北海道新聞2011.02.23.夕刊文化面

オーストラリアMONA美術館に常設展示
ヒロシマの記憶転写  フロッタージュなど106点

 

 建物や樹木の表面を鉛筆などでこすり取るフロッタージュに取り組む美術家岡部昌生さん(北広島市在住)が、オーストラリア南東のタスマニア島に開館したMONA美術館に常設展示された。被爆地広島で制作したフロッタージュ作品や実際に被爆した石も並び、展示作と1月21日の開館セレモニーのため現地を訪れた岡部さんは「ヒロシマの記憶がタスマニアに転写される思いがした」と話している。(久才秀樹)
 
 MONA(Museam of Old and New Art)は、同国の大富豪デビッド・ウォルシュさんが自身のコレクションなどを展示する私設美術館として、タスマニアの州都ホバートに設けた。地下3階まである地中美術館で、展示スペースは6千平方mにも上る。
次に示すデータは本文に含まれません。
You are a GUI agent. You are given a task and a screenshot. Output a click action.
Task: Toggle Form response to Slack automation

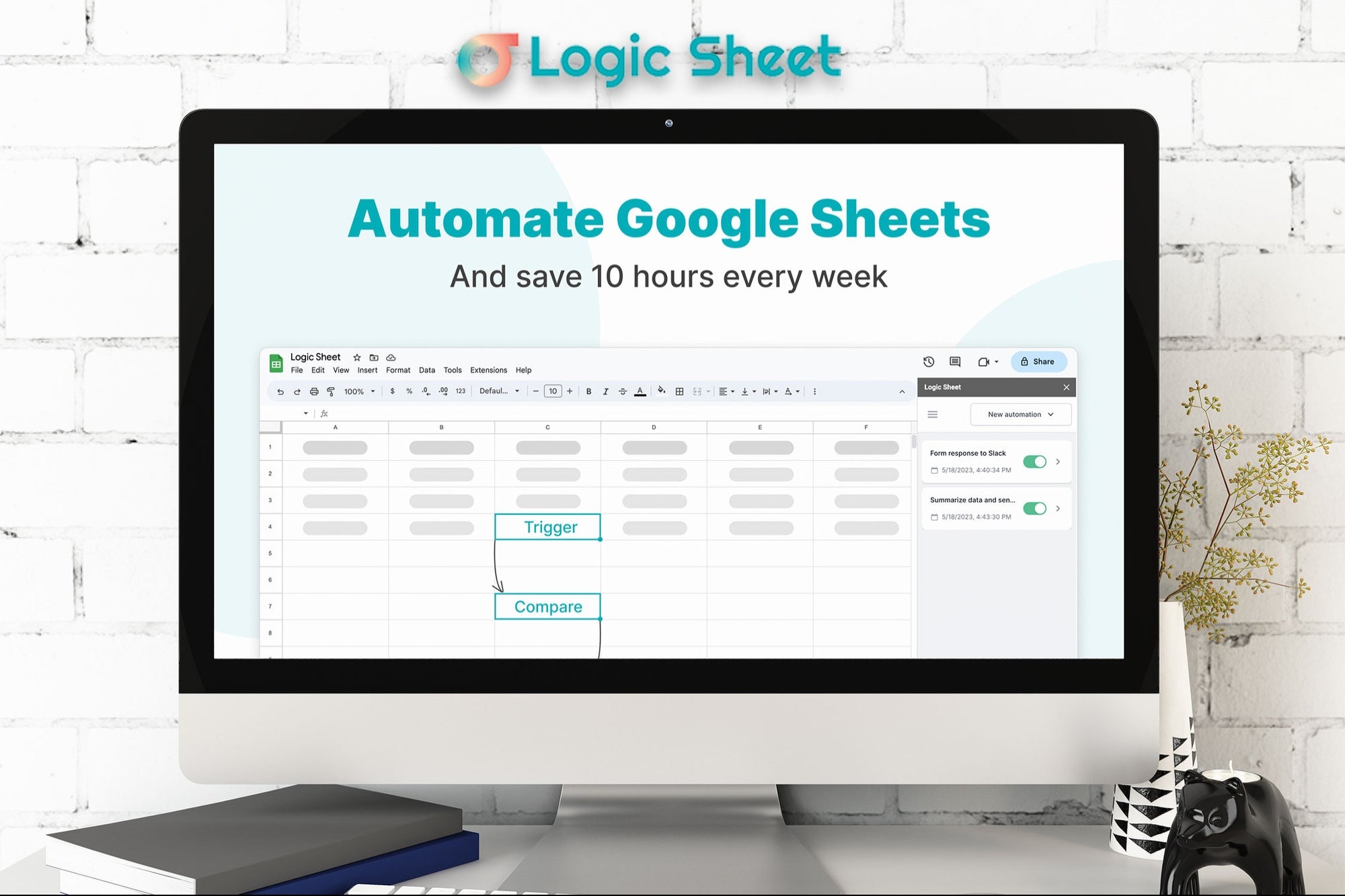1035,462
館内外でむき出しになった土の壁が見られるという。
 展示品は、古代エジプトのミイラや古代ギリシャの金貨から、アンゼルム・キーファーやクリスチャン・ボルタンスキーら著名現代美術家の作品まで約400点に上り、昔と今、て生と死といったテーマの作品が並んでいる。
 ウォルシュさんが2007年のベネチア・ビエンナーレで岡部さんの作品を見たことから、同美術館への常設展示の声が掛かった。
 展示された作品は、ベネチアでも一緒に作業した写真家港千尋さんとの共作「タスマニアのヒロシマ-未来のアーカイヴ」。ベネチアにも出品した広島の旧国鉄宇品駅のプラットホーム縁石のフロッタージュや宇品の土を泥状にして描いたドローイングなど計106点を、長さ約19mにわたって壁に張り詰めた。被爆石12個も展示、港さんの映像作品も流されている。
 さらに新たな試みとして、展示している被爆石を使って来場者にフロッタージュしてもらい、その作品を特設の書棚にアーカイブ(保存記録)していく。
 ベネチアでは「わたしたちの過去に未来はあるのか」という問いを投げかけたという岡部さんは、「今回は、恒久的なコレクションとなった被爆石から来場者が作品を作ることで、新たな記憶が生まれ続ける。この美術館で、未来はつくられるという答えが提示されたのではないか」と話す。
 岡部さんはこのほか、昨年から長野県諏訪地方で、地元の人たちと一緒に縄文時代の土を使ったドローイングや土器・土偶のフロッタージュの制作に取り組んでおり、それらの作品の展覧会が3月19日から同県茅野市で開かれる。その後、中東レバノンのベイルートで開かれる展覧会への出品も予定され、「ヒロシマ」を軸として、その土地土地の記憶を組み上げる活動が続く。